This procedure is to work around a stuck upgrade where there are failing pods and the reconciler fails.
The problem you may experience is a whereabouts reconciler pod in a crashloopbackoff state with an error message like:
[error] could not create the pod networks controller: Could not find node with node name ''.: resource name may not be empty
This is likely caused by a missing environment variable, as fixed in: openshift/cluster-network-operator#1829
The gist of this procedure is to:
- Disable the whereabouts reconciler temporarily by removing them from the cluster-network-operator (CNO)
Networks
object. - Recreate net-attach-defs by hand (so they're still usable)
In brief, the whereabouts reconciler is "opt-in" and you opt-in to using it by having net-attach-defs in the Networks
object that reference whereabouts.
If those are removed, the reconciler will not launch, and therefore, the upgrade should succeed.
We follow up on this by creating the net-attach-defs by hand (as opposed to the CNO Networks
), which will keep us in an "opt-out" state, so they are still usable.
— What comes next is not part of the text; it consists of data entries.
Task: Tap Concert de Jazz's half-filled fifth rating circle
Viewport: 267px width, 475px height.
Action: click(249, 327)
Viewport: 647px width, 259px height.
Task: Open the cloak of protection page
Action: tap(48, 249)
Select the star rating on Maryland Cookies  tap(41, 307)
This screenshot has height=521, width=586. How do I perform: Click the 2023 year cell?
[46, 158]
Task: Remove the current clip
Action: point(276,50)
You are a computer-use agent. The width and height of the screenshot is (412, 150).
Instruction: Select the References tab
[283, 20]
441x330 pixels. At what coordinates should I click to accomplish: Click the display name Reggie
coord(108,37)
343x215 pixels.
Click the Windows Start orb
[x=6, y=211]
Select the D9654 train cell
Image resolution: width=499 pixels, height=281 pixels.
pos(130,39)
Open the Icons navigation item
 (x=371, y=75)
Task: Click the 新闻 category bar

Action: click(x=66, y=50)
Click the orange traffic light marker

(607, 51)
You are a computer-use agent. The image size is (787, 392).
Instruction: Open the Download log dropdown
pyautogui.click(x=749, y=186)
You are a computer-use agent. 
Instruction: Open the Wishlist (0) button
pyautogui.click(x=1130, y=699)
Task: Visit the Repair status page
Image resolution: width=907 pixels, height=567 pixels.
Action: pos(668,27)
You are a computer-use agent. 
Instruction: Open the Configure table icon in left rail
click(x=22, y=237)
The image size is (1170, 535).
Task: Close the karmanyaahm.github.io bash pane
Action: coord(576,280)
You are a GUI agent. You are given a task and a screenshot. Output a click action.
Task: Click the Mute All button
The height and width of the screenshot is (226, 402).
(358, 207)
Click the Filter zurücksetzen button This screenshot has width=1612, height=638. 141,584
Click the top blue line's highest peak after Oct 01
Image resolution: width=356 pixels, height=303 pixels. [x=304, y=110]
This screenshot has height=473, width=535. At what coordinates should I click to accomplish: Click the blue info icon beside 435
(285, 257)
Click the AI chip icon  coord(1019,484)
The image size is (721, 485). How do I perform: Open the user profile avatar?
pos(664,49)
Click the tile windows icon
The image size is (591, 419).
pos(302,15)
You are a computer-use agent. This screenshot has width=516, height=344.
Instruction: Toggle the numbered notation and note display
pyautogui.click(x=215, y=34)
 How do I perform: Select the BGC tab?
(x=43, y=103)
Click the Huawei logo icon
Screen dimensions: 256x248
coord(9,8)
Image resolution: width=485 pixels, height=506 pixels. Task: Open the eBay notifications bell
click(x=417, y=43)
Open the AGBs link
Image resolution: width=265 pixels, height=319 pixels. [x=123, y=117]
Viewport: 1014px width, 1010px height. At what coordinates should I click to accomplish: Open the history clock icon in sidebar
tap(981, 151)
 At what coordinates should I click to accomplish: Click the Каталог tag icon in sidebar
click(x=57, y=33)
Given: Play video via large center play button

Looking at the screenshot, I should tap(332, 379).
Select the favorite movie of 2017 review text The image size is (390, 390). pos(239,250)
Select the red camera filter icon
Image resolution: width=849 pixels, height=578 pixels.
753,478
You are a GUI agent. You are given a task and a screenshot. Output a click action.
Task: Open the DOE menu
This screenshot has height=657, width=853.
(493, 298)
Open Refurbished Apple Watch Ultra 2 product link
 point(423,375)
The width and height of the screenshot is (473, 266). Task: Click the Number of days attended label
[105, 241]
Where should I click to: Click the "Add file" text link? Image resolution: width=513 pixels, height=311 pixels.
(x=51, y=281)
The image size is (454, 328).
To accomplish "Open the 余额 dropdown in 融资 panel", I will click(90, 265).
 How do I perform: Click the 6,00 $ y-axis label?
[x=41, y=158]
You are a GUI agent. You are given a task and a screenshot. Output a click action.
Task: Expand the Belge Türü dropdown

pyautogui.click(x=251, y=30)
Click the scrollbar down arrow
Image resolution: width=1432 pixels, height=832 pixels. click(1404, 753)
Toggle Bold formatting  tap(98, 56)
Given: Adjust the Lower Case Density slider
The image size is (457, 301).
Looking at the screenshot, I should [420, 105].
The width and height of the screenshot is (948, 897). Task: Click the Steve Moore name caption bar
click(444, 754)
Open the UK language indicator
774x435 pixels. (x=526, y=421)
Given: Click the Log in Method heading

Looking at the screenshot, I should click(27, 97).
NOTE: THIS NEEDS AN UPDATE TO RE-ENABLE THE RECONCILER, which is still a to-do
First edit the networks object with:
oc edit networks.operator.openshift.io cluster
I recommend that you save an entire copy of this. However, you can just save the additionalNetworks
section.
Look for the additionalNetworks
section, like so:
spec:
additionalNetworks:
- name: ipvlan-dynamic
namespace: example-item-ns
rawCNIConfig: '{ "cniVersion": "0.3.1", "name": "ipvlan-dynamic", "type": "ipvlan",
"mode": "l2", "master": "bond1", "ipam": { "type": "whereabouts", "range": "[removed]::/64",
"range_start": "[removed]:4438:39ff:feff:1101", "range_end": "[removed]:4438:39ff:feff:2125"
} }'
type: Raw
- name: ipvlan-static
namespace: example-item-ns
rawCNIConfig: '{ "cniVersion": "0.3.1", "name": "ipvlan-static", "type": "ipvlan",
"mode": "l2", "master": "bond1", "ipam": { "type": "static" } }'
type: Raw
- name: ipvlan-dynamic
namespace: openshift-monitoring
rawCNIConfig: '{ "cniVersion": "0.3.1", "name": "ipvlan-dynamic", "type": "ipvlan",
"mode": "l2", "master": "bond1", "ipam": { "type": "whereabouts", "range": "[removed]::/64",
"range_start": "[removed]:4438:39ff:feff:3101", "range_end": "[removed]:4438:39ff:feff:3125"
} }'
type: Raw
- name: daemon-network
namespace: example-item-ns
rawCNIConfig: '{"cniVersion": "0.3.1","name": "daemon-network","type": "ipvlan","mode":
"l2","master": "bond1.3201","mtu": 1500,"ipam": {"type": "static"}}'
type: Raw
- name: daemon-network
namespace: example-scale
rawCNIConfig: '{ "cniVersion": "0.3.1", "name": "daemon-network", "type": "ipvlan",
"mode": "l2", "master": "bond1.3201", "ipam": { "type": "static" } }'
type: Raw
IMPORTANT: SAVE THESE ITEMS BEFORE YOU REMOVE THEM
Remove any items from the additionalNetworks
section that contain "type": "whereabouts"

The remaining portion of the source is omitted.